━━━━━ Records to process ━━━━━

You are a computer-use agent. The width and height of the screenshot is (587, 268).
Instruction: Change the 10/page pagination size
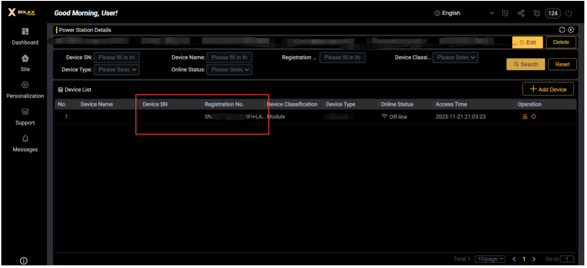[x=490, y=259]
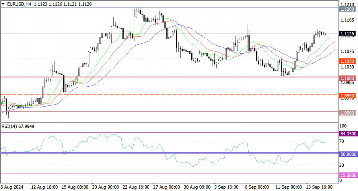Click the pink 15.3000 RSI level label

(x=348, y=174)
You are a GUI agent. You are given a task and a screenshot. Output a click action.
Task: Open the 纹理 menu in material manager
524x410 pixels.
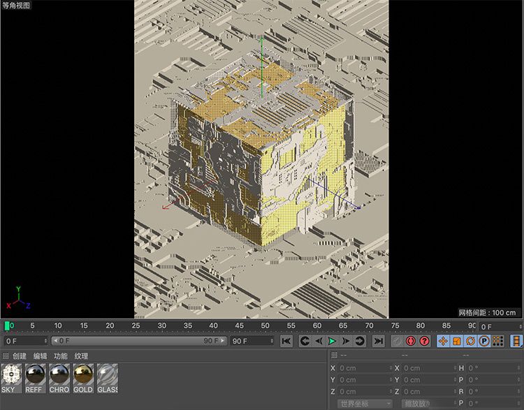pyautogui.click(x=81, y=356)
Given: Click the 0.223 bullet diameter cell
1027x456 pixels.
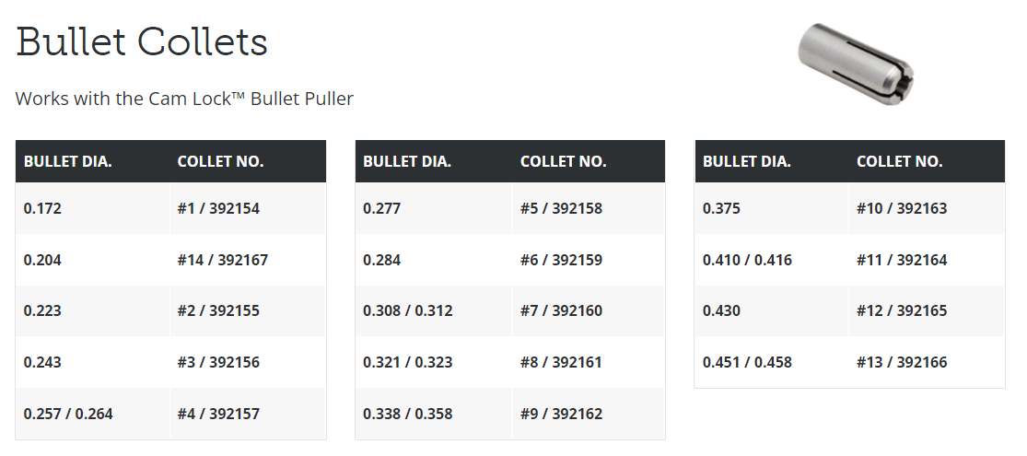Looking at the screenshot, I should coord(92,310).
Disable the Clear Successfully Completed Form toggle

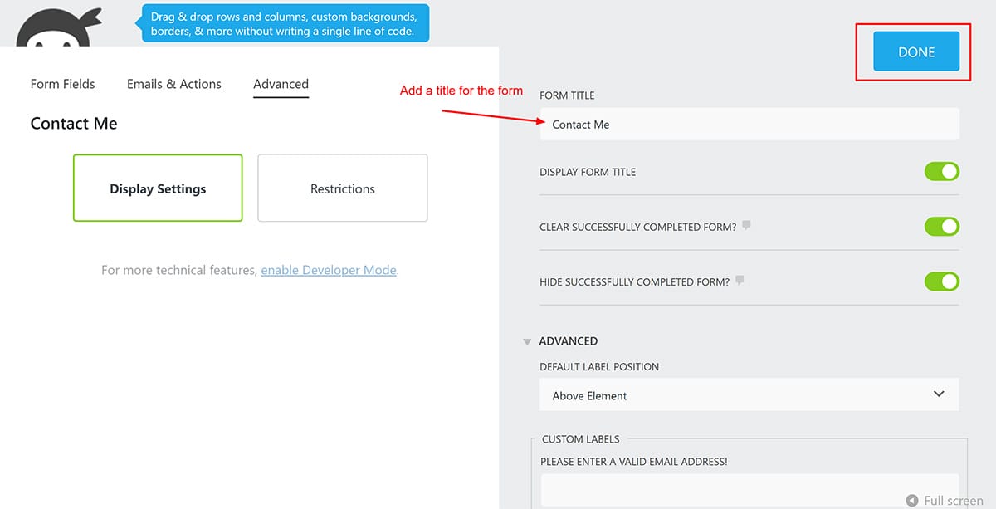point(941,227)
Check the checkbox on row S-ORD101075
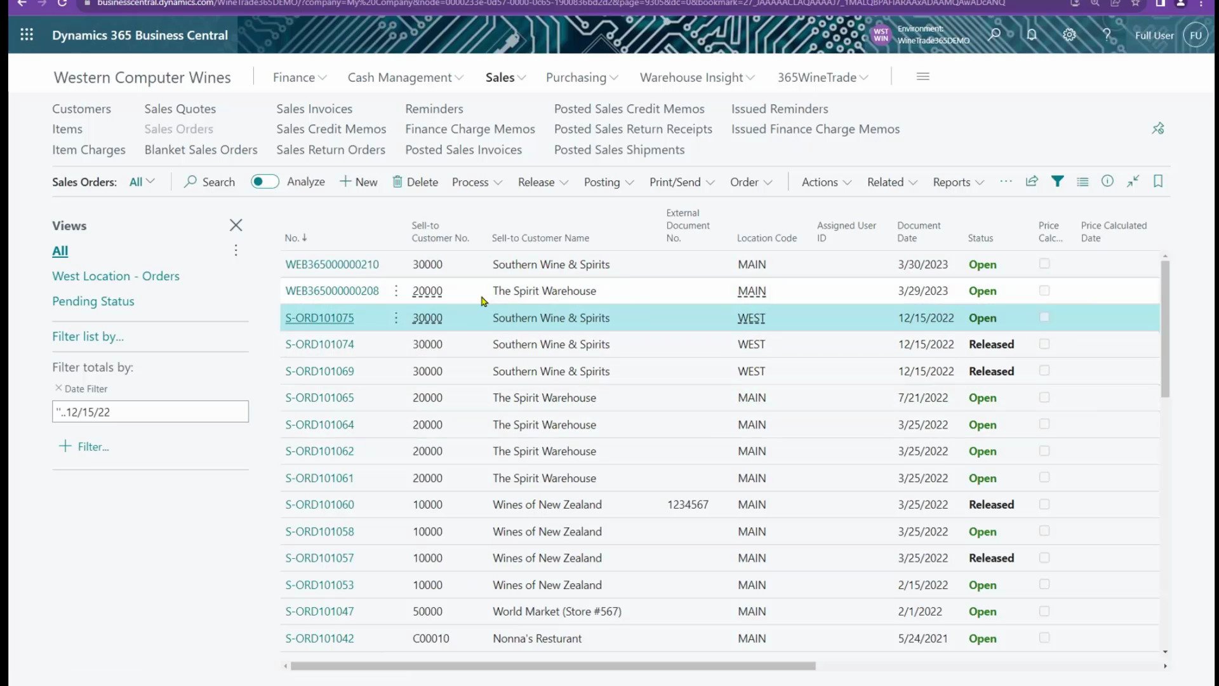1219x686 pixels. 1044,316
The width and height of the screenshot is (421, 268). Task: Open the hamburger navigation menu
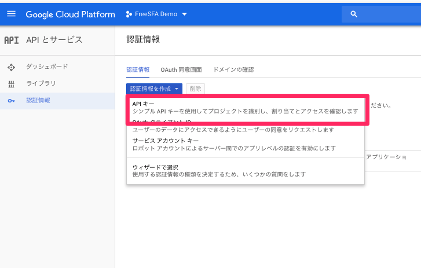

━━━━━

> [Aim] Copy out every line of the records above word for word, leaving out the pictures.

> [Expected answer]
You are a computer-use agent. The width and height of the screenshot is (587, 268).
Instruction: Change the 10/page pagination size
[x=490, y=259]
Click the pink 15.3000 RSI level label

(x=348, y=174)
You are a GUI agent. You are given a task and a screenshot. Output a click action.
Task: Open the 纹理 menu in material manager
524x410 pixels.
pyautogui.click(x=81, y=356)
Given: Click the 0.223 bullet diameter cell
1027x456 pixels.
Looking at the screenshot, I should coord(92,310).
Disable the Clear Successfully Completed Form toggle

point(941,227)
Check the checkbox on row S-ORD101075
1219x686 pixels. 1044,316
The width and height of the screenshot is (421, 268). Task: Open the hamburger navigation menu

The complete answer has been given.